Они принимали его за брата по вере и Альберт испытывал душевный дискомфорт от того, что не мог сказать прямо: к Богу у меня своё отношение, мои предки были евангелистами, баптистами Штейнгауэры стали после войны, когда были выселены с Волги в Христианинбург, где секта баптистов имела свои нелегальные молельные дома и силу религиозной организации, произошло нечто вроде слияния религиозных течений... Однако он боялся что-нибудь перепутать, вызвать противоречивое мнение о себе, поэтому промолчал.
Ехать в Новосибирск вызвалась и шестнадцатилетняя Елена Цахариас. Если бы Альберта спросили, какой на дворе век, он, не задумываясь, ответил бы: конец Х1Х - начало ХХ-го столетия. Всё потому, что в одежде баптистов существенных изменений не произошло: длинные волосы и платья, ни следа косметики на женских лицах, мужчины коротко подстрижены, не курят и не матерятся. Елена была живой, непосредственной и целомудренной девушкой с безусловно высоким коэффициентом интеллекта.
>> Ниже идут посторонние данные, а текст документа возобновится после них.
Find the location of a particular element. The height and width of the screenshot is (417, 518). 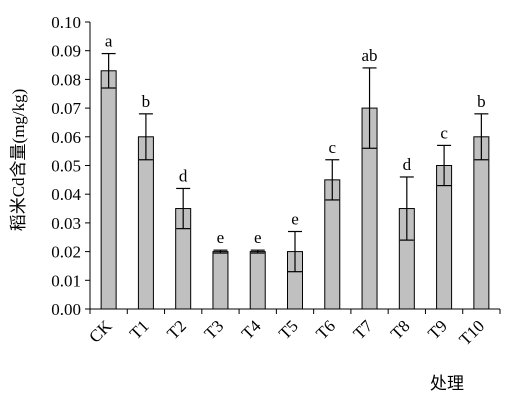

y-tick-label: 0.10 is located at coordinates (66, 22).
Её быстрые глаза и весёлый озорной смех обещали скрасить нелёгкое путешествие отца и брата, не говоря об их пассажирах.

Как молятся баптисты, Альберт видел, когда хоронили соседей. Но как они молятся, отправляясь в дальнюю дорогу, он не знал, как, впрочем, не знал и других подробностей их неброской жизни... Вместе с гостем бывшая в неполном составе семья Цахариас образовала круг и так, стоя, соединив перед собою опущенные руки, они молча выслушали просьбу отца к Богу, в которой особым слогом высказывалось пожелание беспрепятственно, без аварий и случайных болезней довезти семью Штейнгауэр в аэропорт Толмачёво, после чего вернуться домой.

- Храни вас Бог - шалят на трассе разбойники... - пояснила просьбу мужа хозяйка. - Нынче всё не так просто...
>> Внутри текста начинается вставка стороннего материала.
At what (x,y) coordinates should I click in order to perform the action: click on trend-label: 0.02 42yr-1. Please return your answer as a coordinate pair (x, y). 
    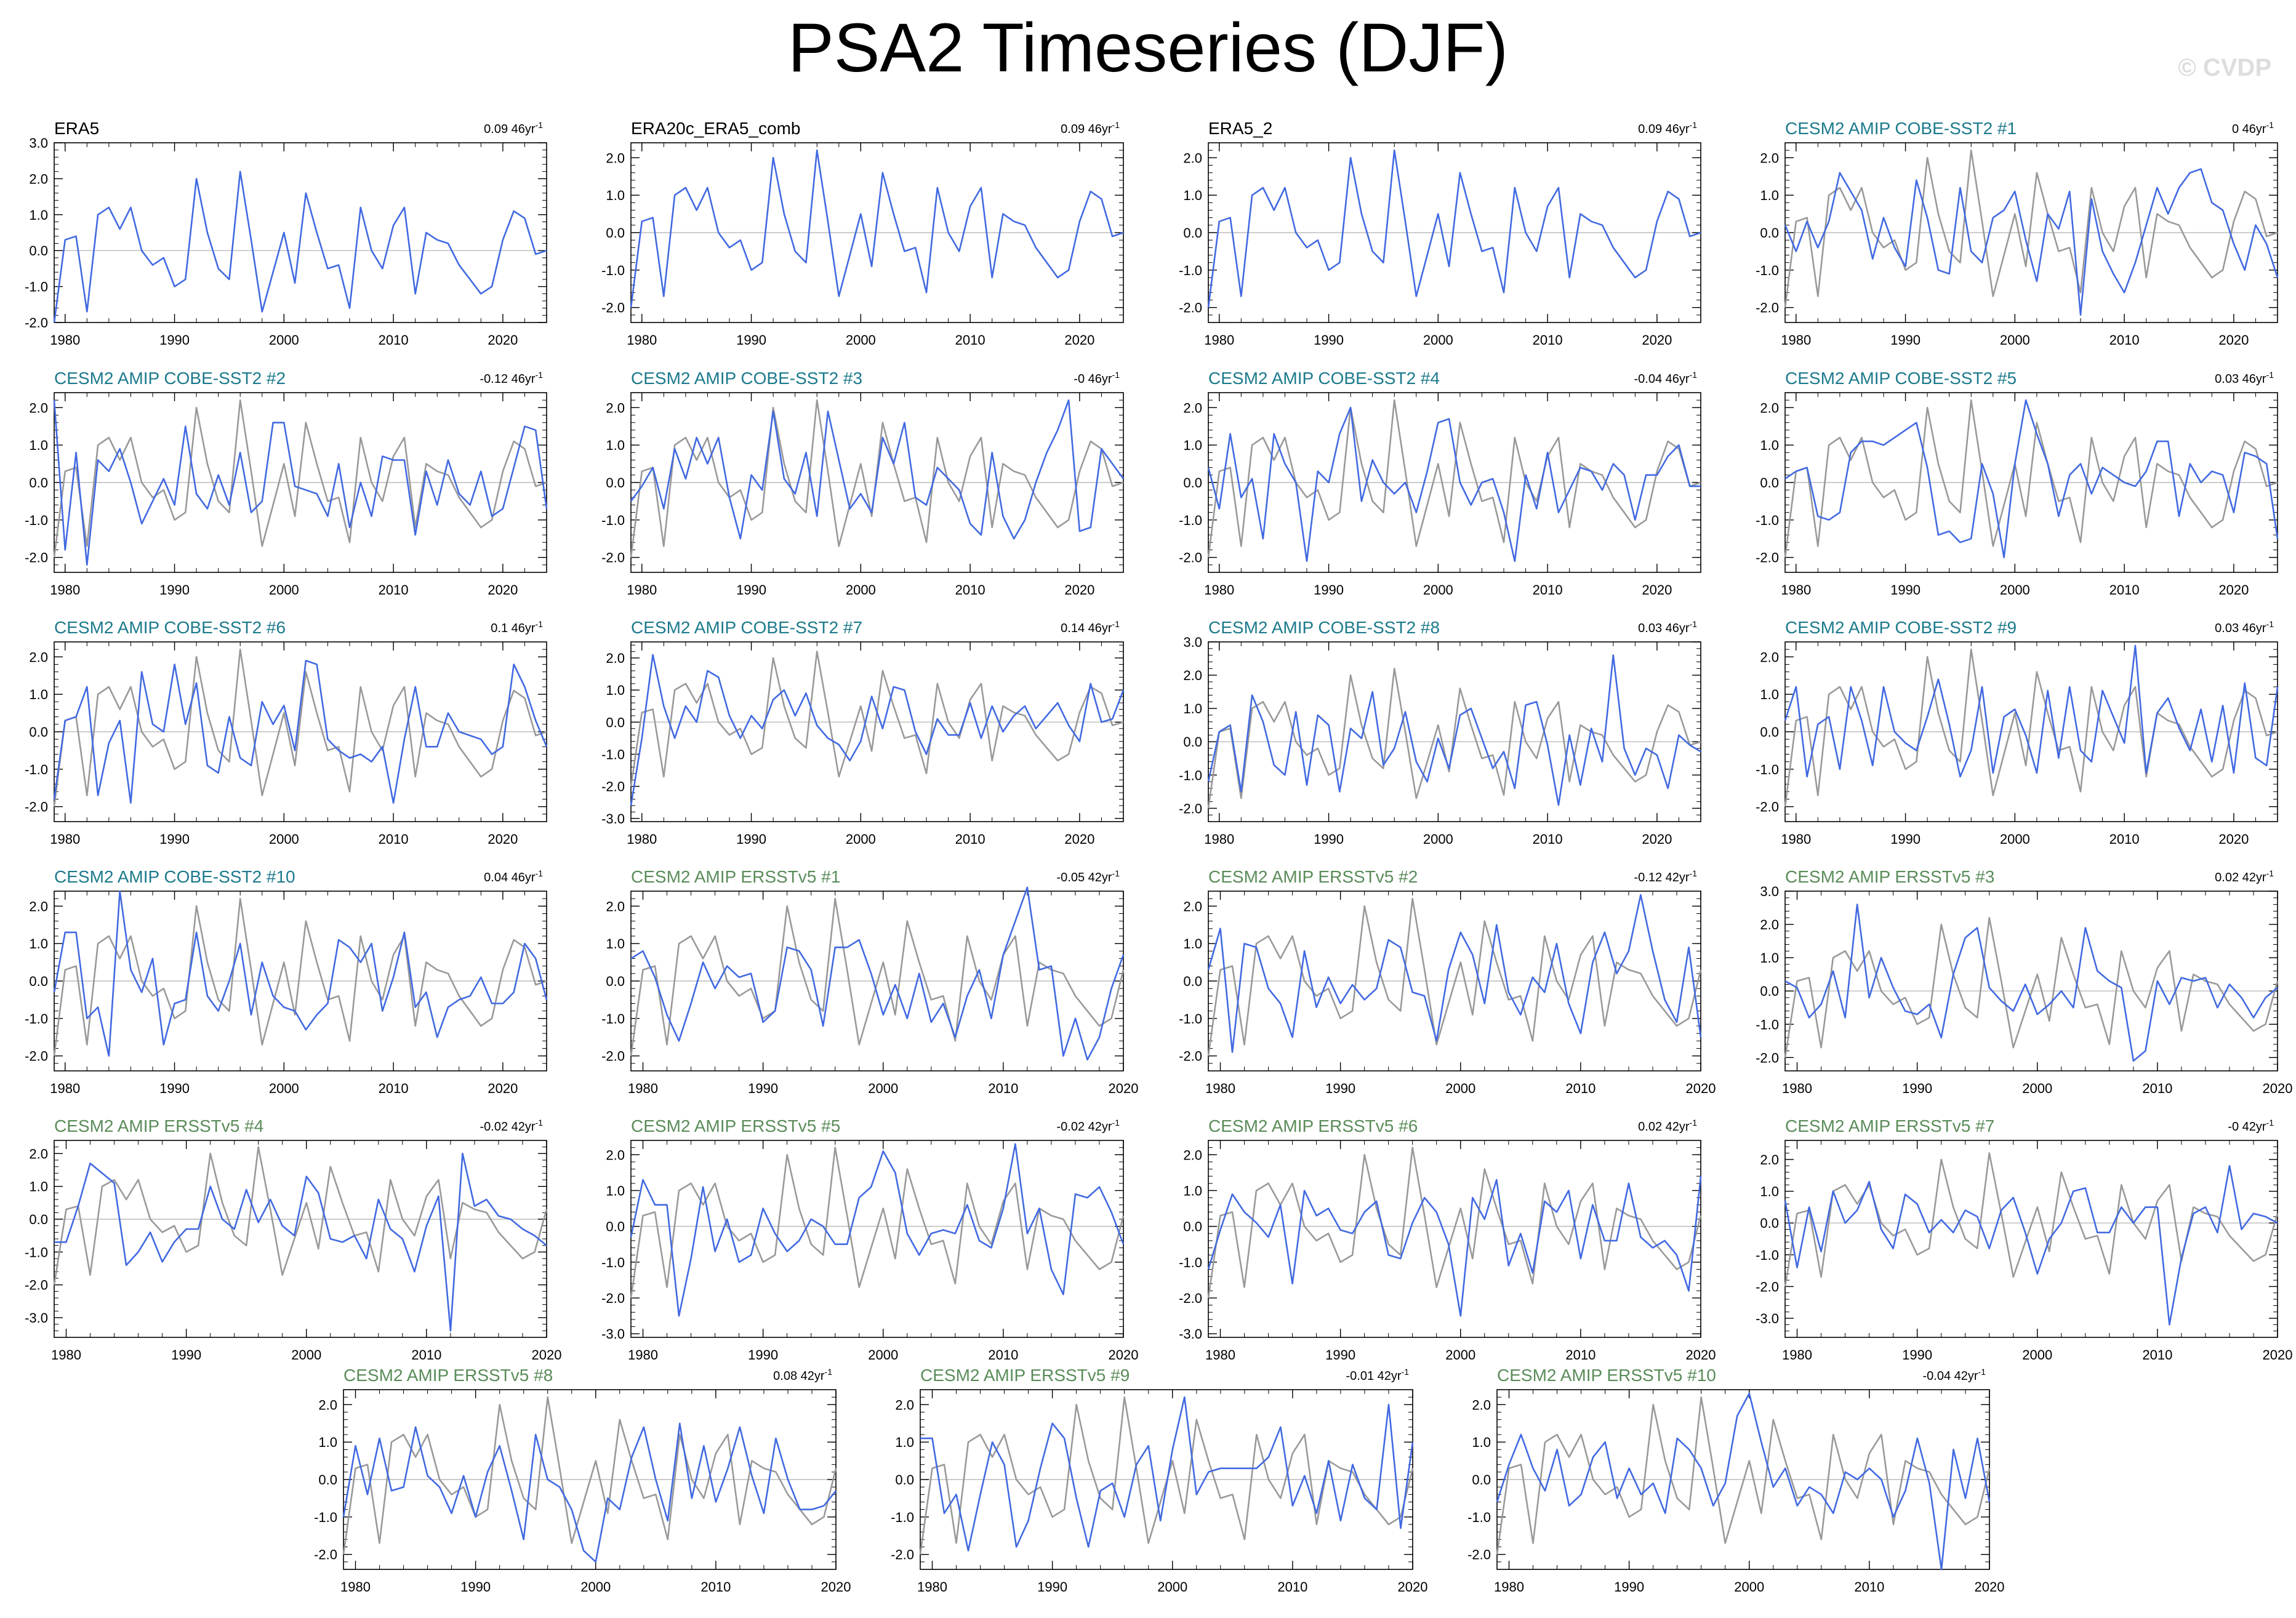
    Looking at the image, I should click on (1668, 1126).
- Туда и обратно, кроме нас,  поедет, если вы не будете против, мой тесть - Фридрих Людвигович Бауэр. С ним не соскучишься. Хотела поехать посмотреть и его вторая дочь - Регина...
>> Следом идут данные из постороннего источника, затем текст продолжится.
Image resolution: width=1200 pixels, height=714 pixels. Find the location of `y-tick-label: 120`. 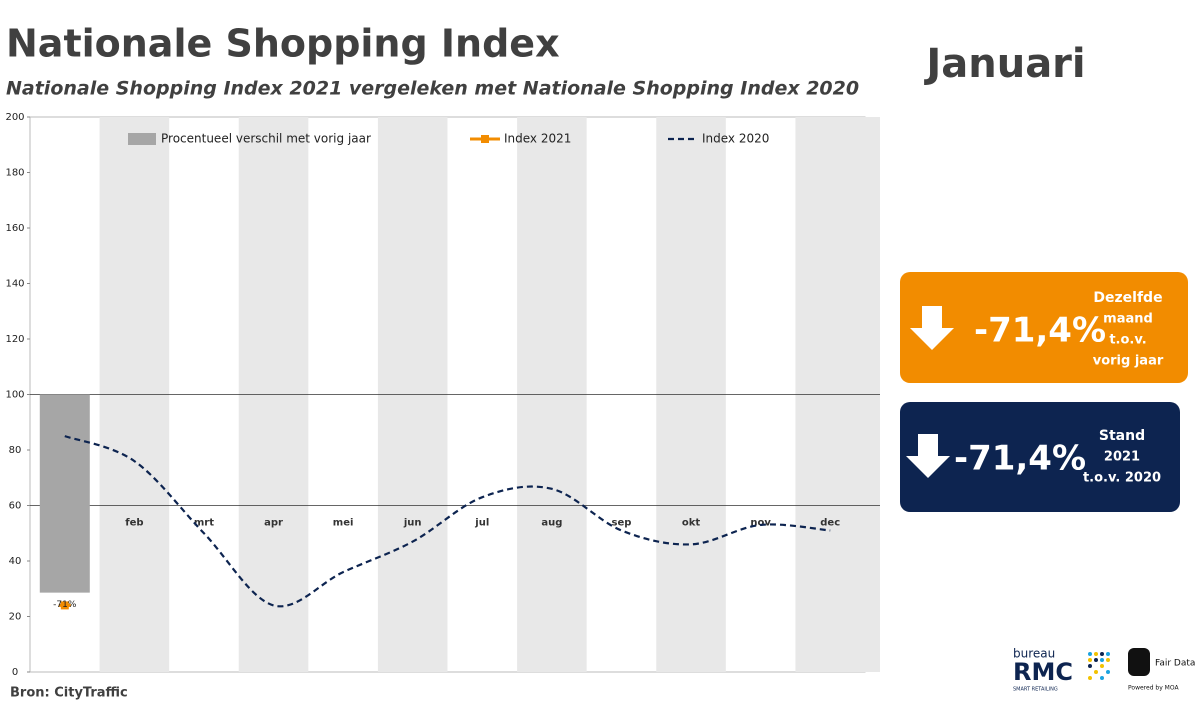

y-tick-label: 120 is located at coordinates (14, 340).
- Тоже в Германию собираются?

- Да. Но у них ещё нет разрешения на переселение... Вероятно получат позже... Я оставлю им ваш адрес и они приедут просить помочь с переездом в Новосибирск...

- Пусть едут, - разрешил Цахариас. - Места хватит всем.

Уложив дорожные сумки с провизией, тёплыми одеялами и подушками, попрощавшись с матерью и хозяйкой, через несколько минут они выехали из города и взяли направление к Лесной Опушке.

Душа Альберта пела от того, что волнения Ренаты, детей и стариков, родственников и соседей, собравшихся сейчас в доме Бауэров, по поводу надёжности водителя и его автобуса скоро рассеются, и через полчаса-час они уже будут на пути в Новосибирск, куда приедут к рассвету, задолго до начала регистрации на рейс Новосибирск - Москва - Ганновер.